## BRIEF
List each line of the data that holds the string "target", please.

## SOURCE MATERIAL
────

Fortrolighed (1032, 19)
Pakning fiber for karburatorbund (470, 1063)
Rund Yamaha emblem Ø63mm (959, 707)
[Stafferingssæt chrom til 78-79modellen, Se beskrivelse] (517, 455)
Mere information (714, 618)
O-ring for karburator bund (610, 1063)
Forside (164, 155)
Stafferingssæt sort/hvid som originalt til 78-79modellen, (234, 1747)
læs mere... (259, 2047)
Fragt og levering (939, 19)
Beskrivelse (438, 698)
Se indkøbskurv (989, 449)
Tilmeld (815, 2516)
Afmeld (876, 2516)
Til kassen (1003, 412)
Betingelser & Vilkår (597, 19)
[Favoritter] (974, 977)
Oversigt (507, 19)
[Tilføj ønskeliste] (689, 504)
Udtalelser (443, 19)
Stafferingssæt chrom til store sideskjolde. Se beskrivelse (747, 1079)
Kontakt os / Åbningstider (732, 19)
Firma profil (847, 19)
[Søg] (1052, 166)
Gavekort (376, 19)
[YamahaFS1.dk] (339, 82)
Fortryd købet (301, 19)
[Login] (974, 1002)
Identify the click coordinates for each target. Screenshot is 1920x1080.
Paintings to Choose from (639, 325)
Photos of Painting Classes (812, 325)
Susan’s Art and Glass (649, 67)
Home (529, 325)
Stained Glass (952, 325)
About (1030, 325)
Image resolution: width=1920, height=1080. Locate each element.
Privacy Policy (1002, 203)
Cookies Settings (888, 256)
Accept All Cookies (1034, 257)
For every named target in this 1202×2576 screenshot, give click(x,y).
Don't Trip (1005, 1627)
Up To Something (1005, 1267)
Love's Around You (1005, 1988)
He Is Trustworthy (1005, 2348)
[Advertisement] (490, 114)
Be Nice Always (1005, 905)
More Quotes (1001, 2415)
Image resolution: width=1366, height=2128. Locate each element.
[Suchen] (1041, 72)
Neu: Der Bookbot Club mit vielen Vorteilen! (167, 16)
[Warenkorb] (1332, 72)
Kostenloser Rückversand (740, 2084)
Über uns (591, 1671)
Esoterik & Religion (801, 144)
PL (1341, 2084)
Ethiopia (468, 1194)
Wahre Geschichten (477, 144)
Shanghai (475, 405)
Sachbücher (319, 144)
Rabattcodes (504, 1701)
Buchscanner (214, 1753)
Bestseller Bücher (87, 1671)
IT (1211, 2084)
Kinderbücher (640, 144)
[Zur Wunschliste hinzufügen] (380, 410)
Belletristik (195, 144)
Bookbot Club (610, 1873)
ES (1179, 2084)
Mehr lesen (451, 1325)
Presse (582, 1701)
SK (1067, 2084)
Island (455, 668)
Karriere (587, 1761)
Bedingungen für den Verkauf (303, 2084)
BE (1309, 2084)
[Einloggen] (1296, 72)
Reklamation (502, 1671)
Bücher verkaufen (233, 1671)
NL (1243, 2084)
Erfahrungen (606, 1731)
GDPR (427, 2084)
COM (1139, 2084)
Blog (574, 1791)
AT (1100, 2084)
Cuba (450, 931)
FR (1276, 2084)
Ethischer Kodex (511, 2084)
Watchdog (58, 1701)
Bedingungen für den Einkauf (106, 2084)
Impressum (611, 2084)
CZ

────

## RESULT OF THIS EXERCISE
Identify the click coordinates for each target. Screenshot is 1920x1080.
For every named target in this 1202×2576 screenshot, give click(x,y).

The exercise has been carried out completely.